GiraffesAtThePark · 25/01/2025 07:30

Maddy70 · 24/01/2025 22:38

Intelligent people are critical thinkers and see more than one side to any arguement ...

There are people who do that with some issues and not others. Only they think they do it with everything.

GiraffesAtThePark · 25/01/2025 07:37

SionnachRuadh · 24/01/2025 22:28

The commonality is that in both cases, it's not about "the science", it's about having esoteric knowledge to lord it over other less-educated folks.

I know a lot of people who are exactly like this. The strange thing is that I'm probably on a similar level to them in terms of formal education, but something about me - wrong accent, wrong social background, not speaking jargon - means they feel compelled to explain things to me like I'm in the remedial class.

These people love gender identity, and I think a lot of it is because, identifying as very clever people, they think a position that needs a lot of complicated theory to justify it is more likely to be correct than a common sense position - because they, the very clever people, have read the books and understand the theory.

They assume everyone else is just ignorant, or using "common sense" as some kind of dog whistle. They can't compute that an intelligent person might have seriously looked at their theory and concluded that it's bollocks.
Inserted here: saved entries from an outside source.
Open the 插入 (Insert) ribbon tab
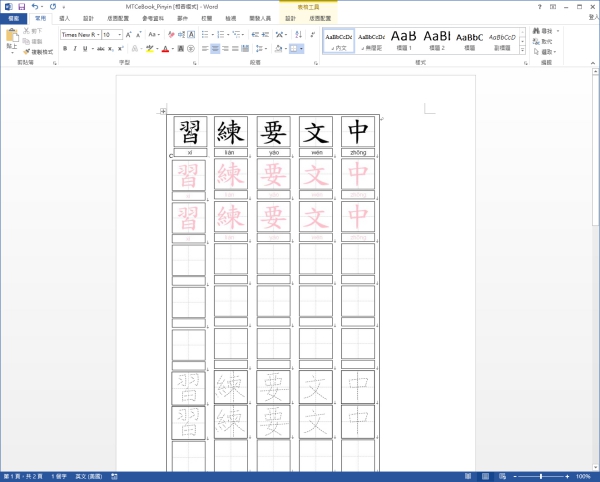The image size is (600, 482). [65, 18]
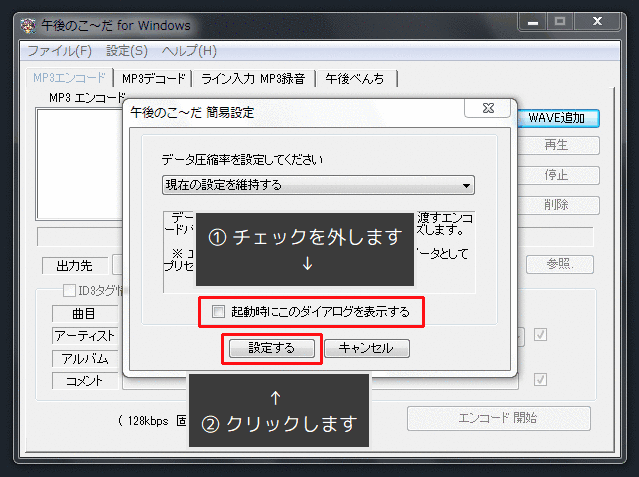Image resolution: width=639 pixels, height=477 pixels.
Task: Open the ファイル(F) menu
Action: coord(59,50)
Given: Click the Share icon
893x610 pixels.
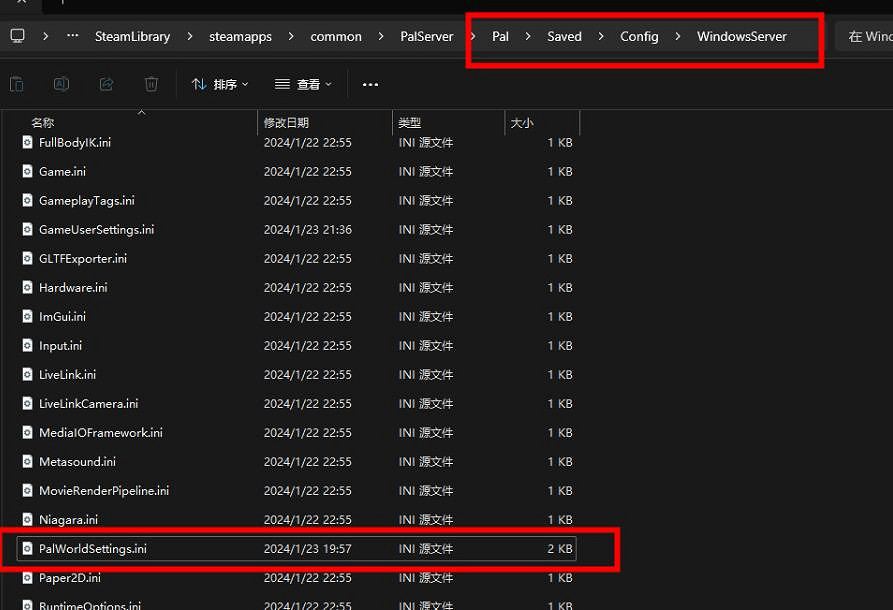Looking at the screenshot, I should pyautogui.click(x=106, y=84).
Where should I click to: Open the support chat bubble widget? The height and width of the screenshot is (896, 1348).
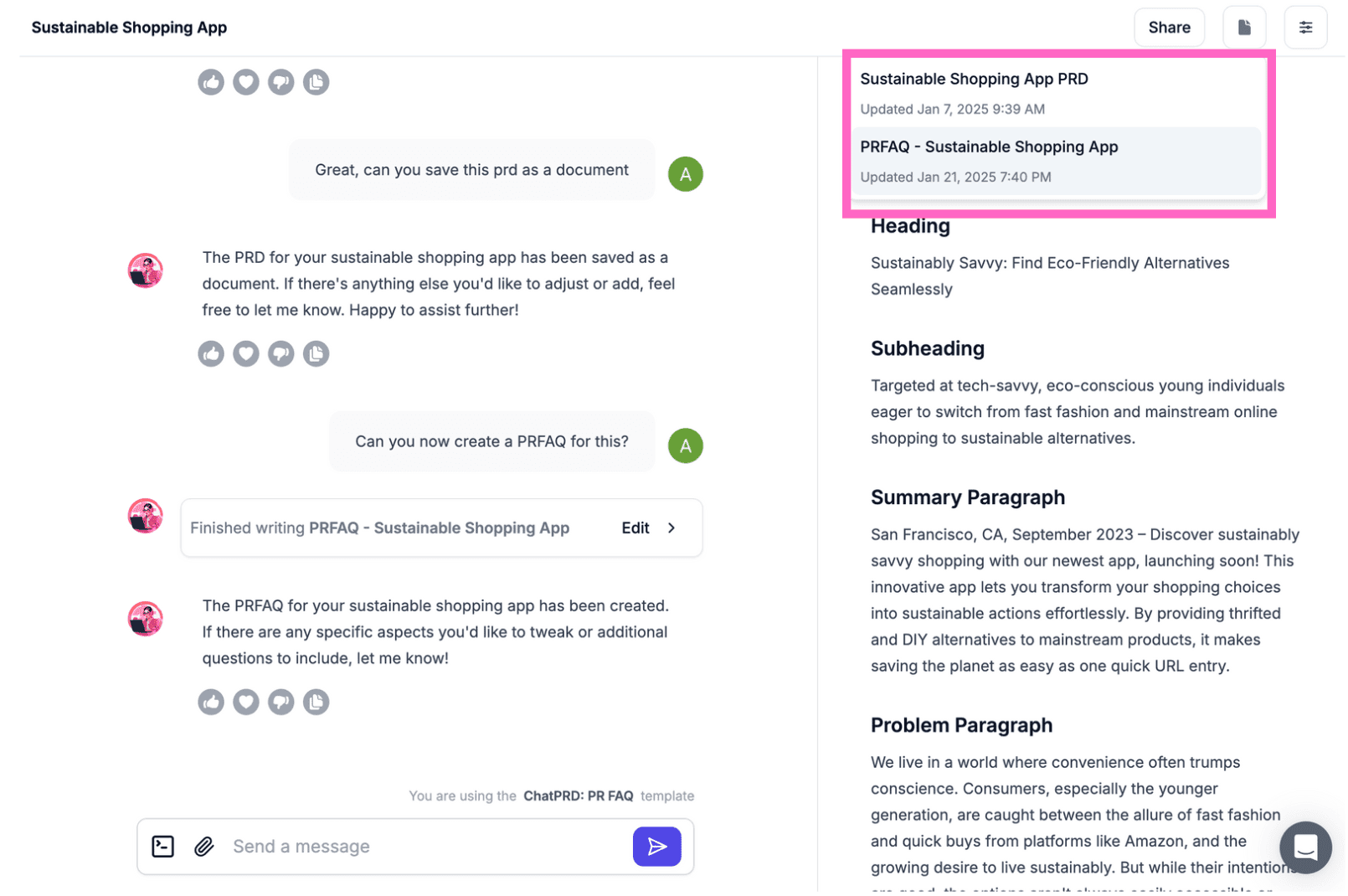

I don't even think it's really about knowledge. It's a system of etiquette that's supposed to mark off the elect from the broad masses.

Great post!

They assume everyone else is just ignorant, or using "common sense" as some kind of dog whistle. They can't compute that an intelligent person might have seriously looked at their theory and concluded that it's bollocks

This 100%. If you try to push back or point out an issue they’ll come at you with some basic stuff that doesn’t address what you’ve criticised. It’s because they think you’ve never looked at it before. And when they talk or post about it they always have such a righteous and condescending tone. Always attacks on others who don’t hold their position as ignorant and the like.